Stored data
Segment Open
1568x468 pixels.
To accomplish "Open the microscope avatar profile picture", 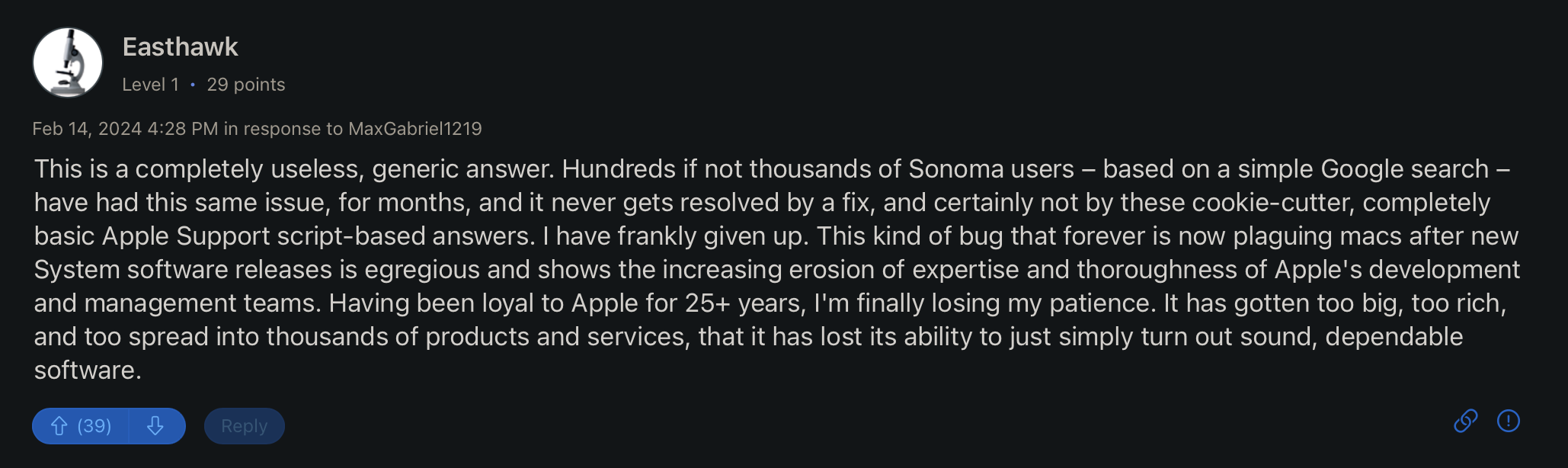I will pyautogui.click(x=68, y=63).
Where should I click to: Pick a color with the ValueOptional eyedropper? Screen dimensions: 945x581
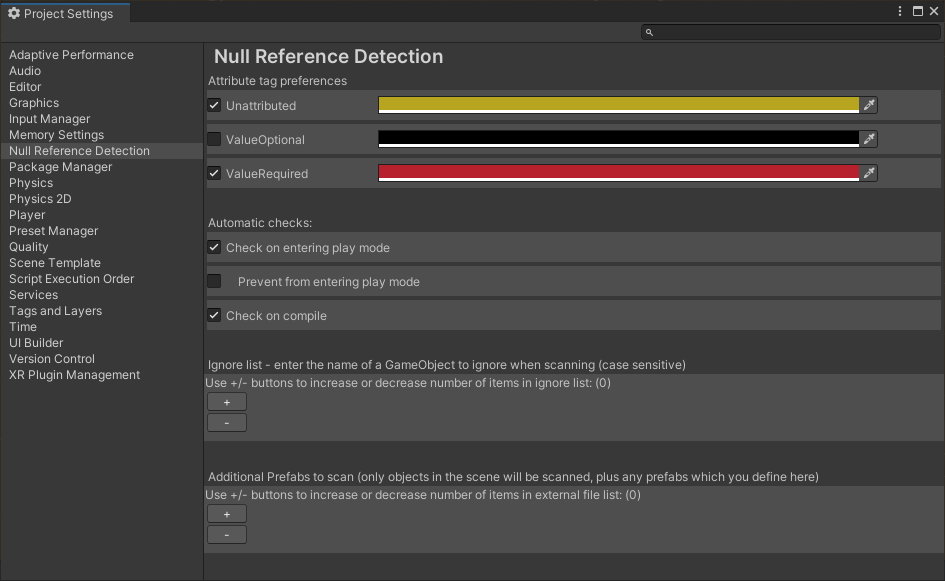(869, 139)
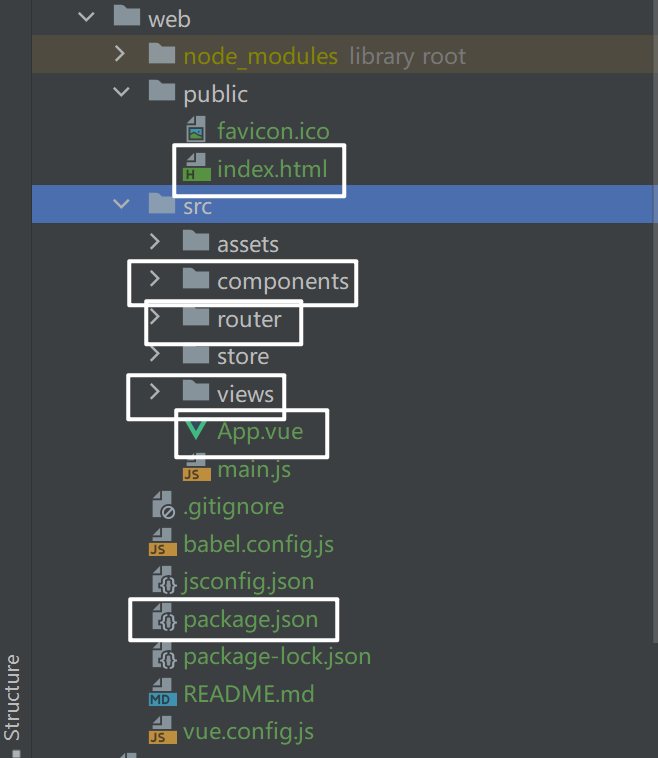Click the .gitignore file icon

162,507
Segment Closed
■ To do: Leave the pictures out. Transcribe exactly the lines from the one with "Where should I" through the end of the records.

■ Response area:
Where should I click to: Pick a color with the ValueOptional eyedropper? Screen dimensions: 945x581
(869, 139)
Click the .gitignore file icon

162,507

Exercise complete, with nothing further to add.